延川南深部煤层气地质工程一体化压裂增产实践

doi:10.13809/j.cnki.cn32-1825/te.2021.03.003

Abstract

Abstract:

As a new field of unconventional natural gas exploration and development, deep coalbed methane（CBM） has great resource potential, but its benefit development faces great challenges. How to carry out efficient development is a problem needed to be solved at present. In order to achieve stable production and steadily promote the expansion of the gas field, focusing on how to realize the problem of “long fracture and far support” in reservoir reconstruction, Yanchuannan gas field has achieved good results through fracturing optimization and tackling key problems of deep coalbed methane geology-engineering integration. The research shows that: ①Deep CBM has great resource potential with a high gas content of 13~20 m ³/t, but it is difficult to develop and transform the reservoir and the daily production of single well is low, only of 0~500 m³/d; ②According to the underground observation, in the existing active hydraulic fracturing technology, the effective supporting seams mainly distributes within eight meters of the wellbore, and the main fracture extension is generally less than 30 m; ③Deep coal seam fracturing should take the large-scale artificial fracture with long-distance support and high conductivity as the main target to improve the sand adding strength with large displacement, and at the same time develope “low density and long migration” proppant. The average daily gas production of single well is 1 800 m ³. It provides a new idea for the deep CBM development.
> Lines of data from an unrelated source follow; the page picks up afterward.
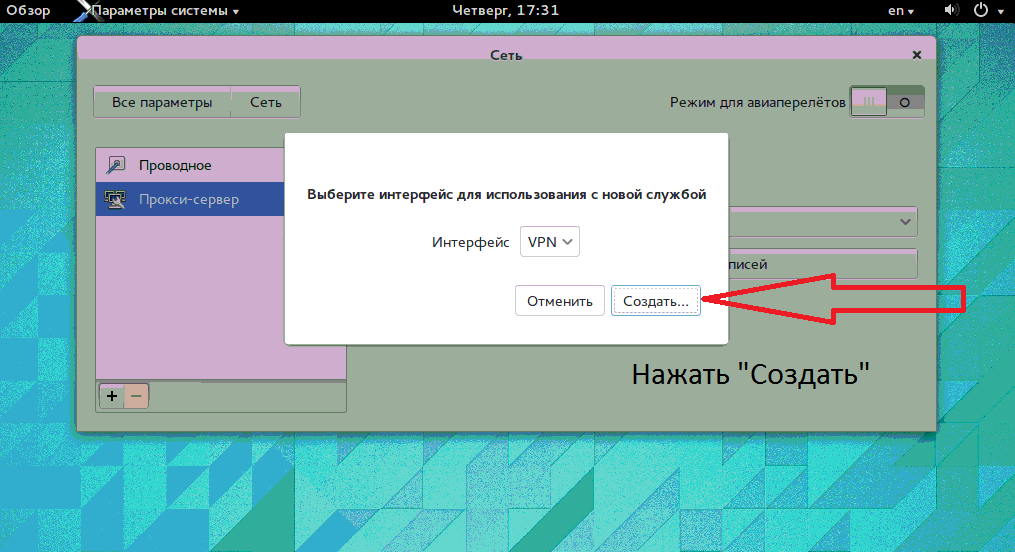This screenshot has width=1015, height=552.
Task: Click the plus icon to add connection
Action: click(x=112, y=396)
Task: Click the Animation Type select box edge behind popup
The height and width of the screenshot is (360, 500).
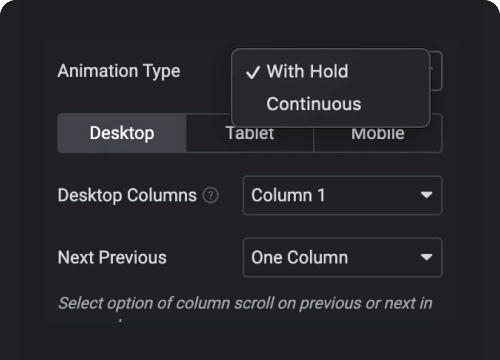Action: click(437, 71)
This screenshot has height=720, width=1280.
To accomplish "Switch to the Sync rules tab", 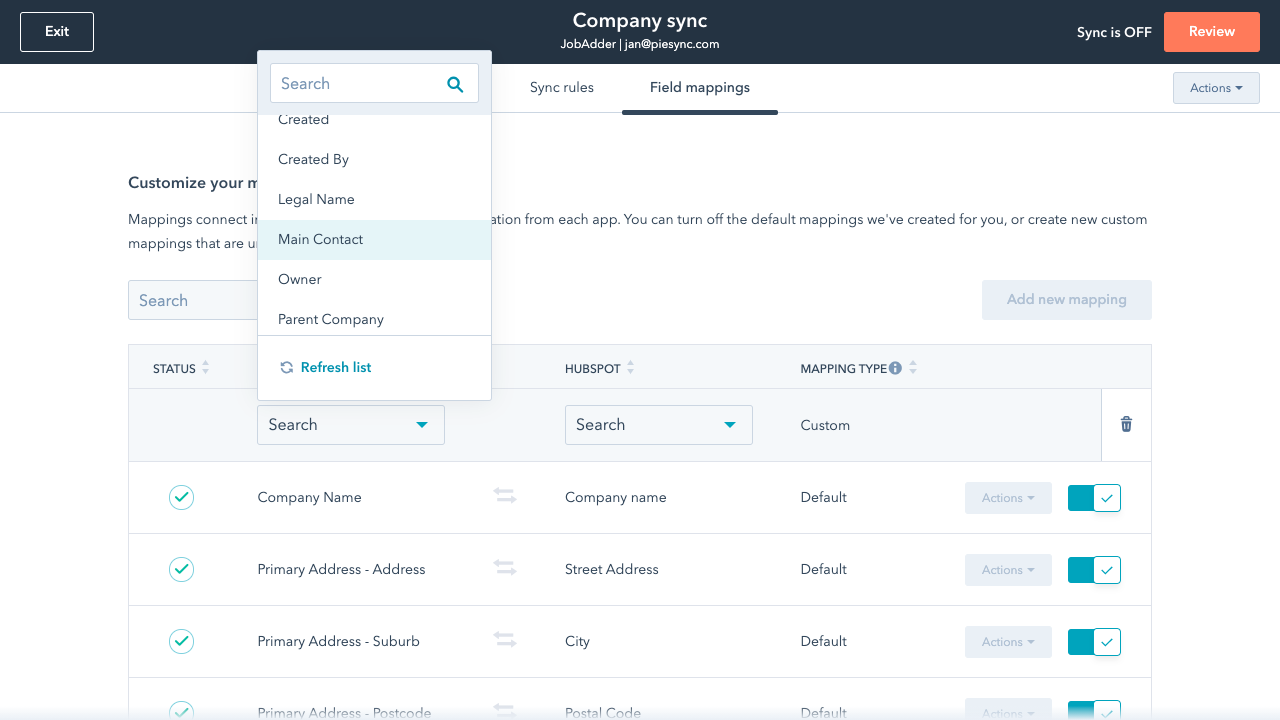I will pyautogui.click(x=561, y=88).
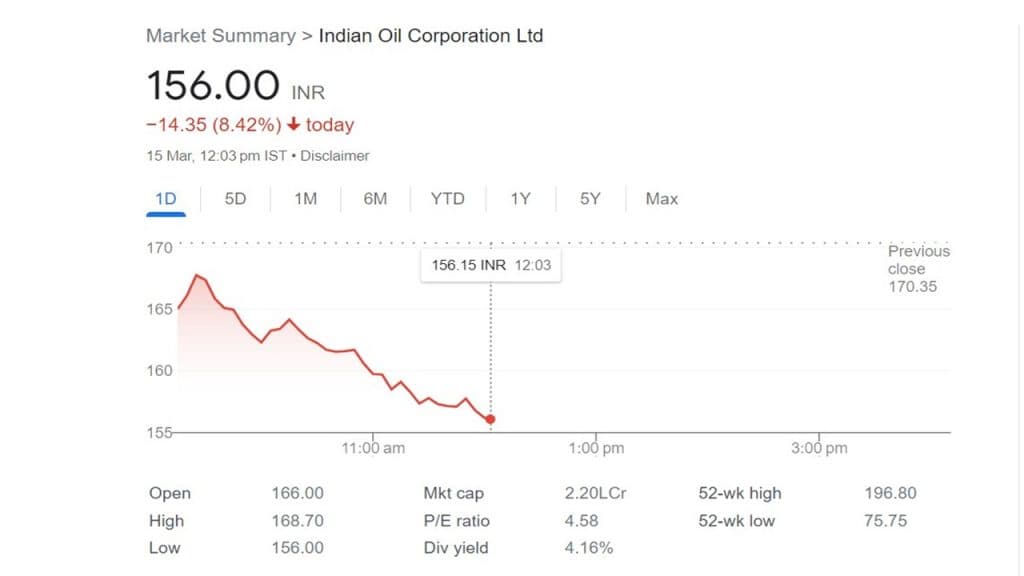This screenshot has width=1024, height=576.
Task: Switch chart to YTD range
Action: click(x=447, y=199)
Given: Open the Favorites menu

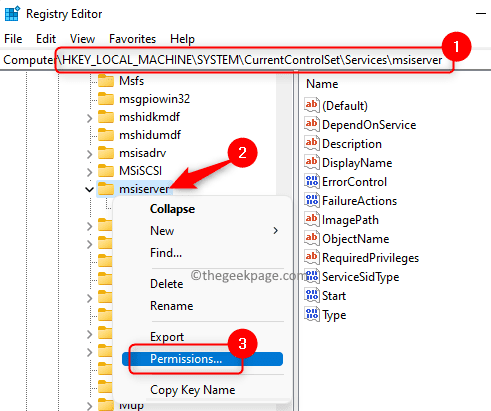Looking at the screenshot, I should point(132,39).
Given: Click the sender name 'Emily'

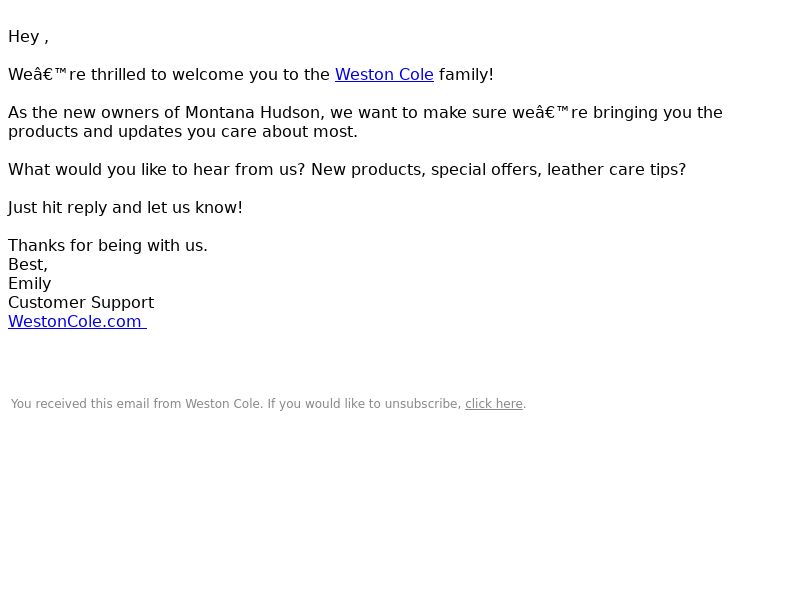Looking at the screenshot, I should tap(30, 283).
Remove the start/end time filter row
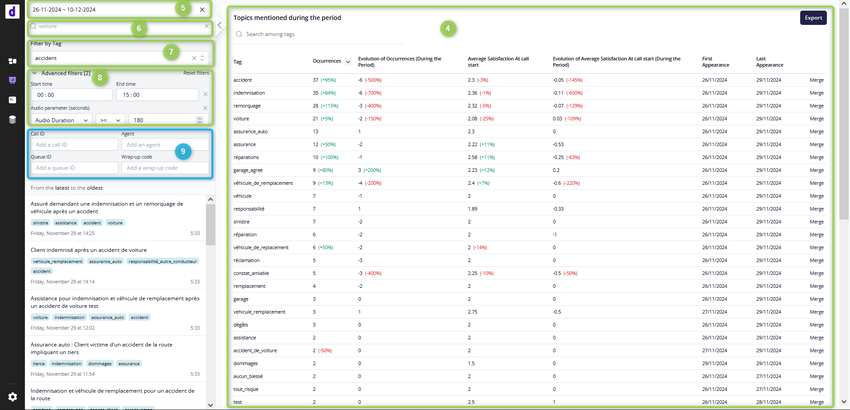The image size is (850, 410). click(205, 94)
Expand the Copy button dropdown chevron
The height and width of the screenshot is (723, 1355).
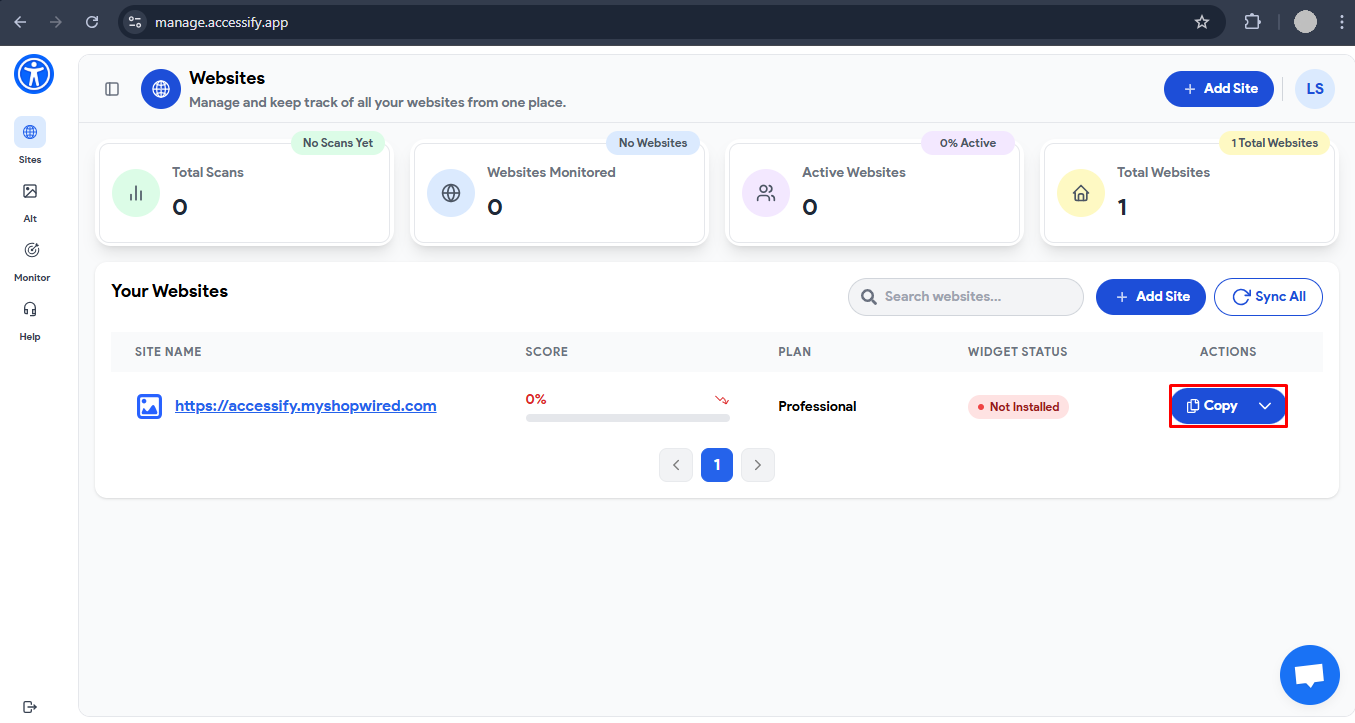click(x=1265, y=406)
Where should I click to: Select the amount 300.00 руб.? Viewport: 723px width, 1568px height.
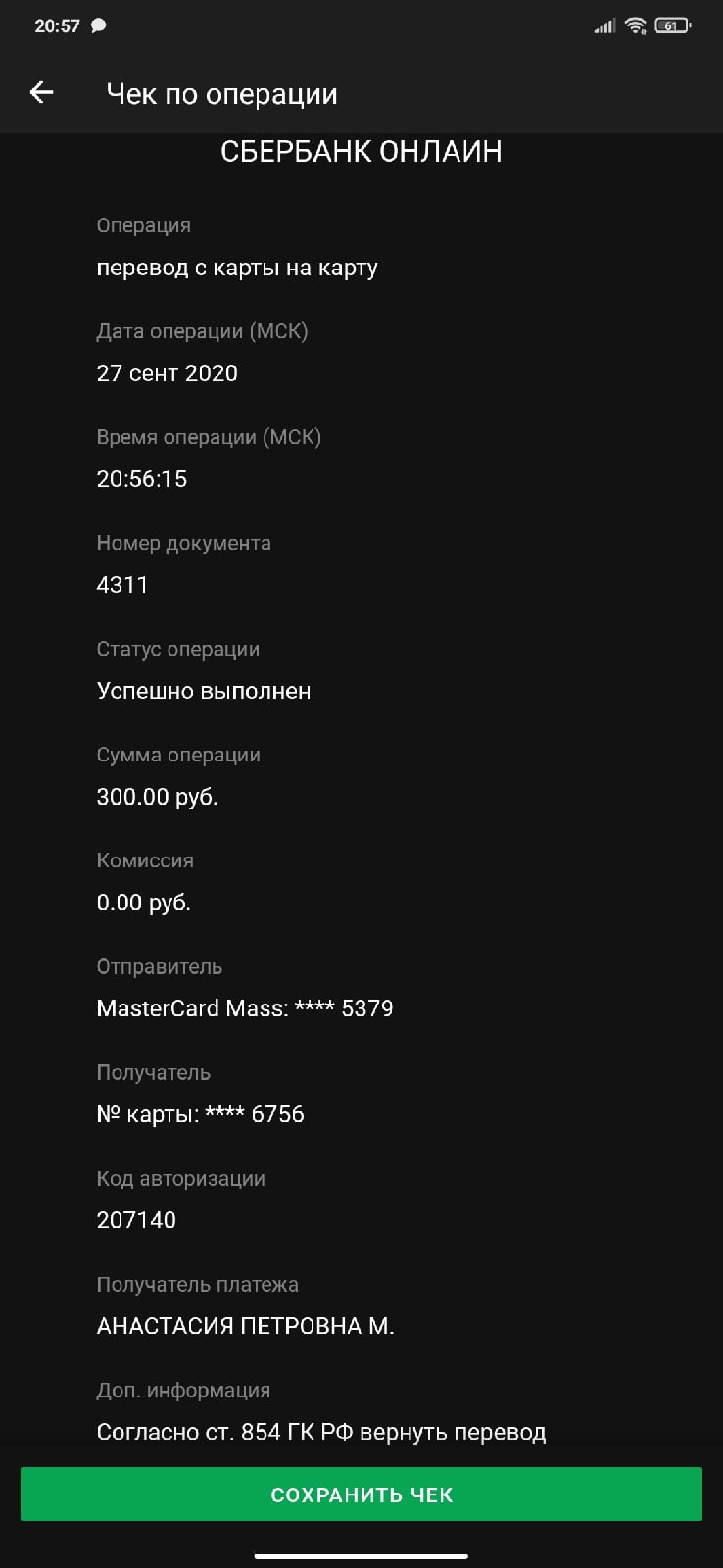[x=157, y=797]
Key words: deep coalbed methane（CBM）, geology-engineering integration, reservoir reconstruction, effective support, Yanchuannan Field

CLC Number:

TE37

YAO Hongsheng,CHEN Zhenlong,GUO Tao,LI Xin,XIAO Cui,XIE Fei. Stimulation practice of geology-engineering integration fracturing for deep CBM in Yanchuannan Field[J].Petroleum Reservoir Evaluation and Development, 2021, 11(3): 291-296.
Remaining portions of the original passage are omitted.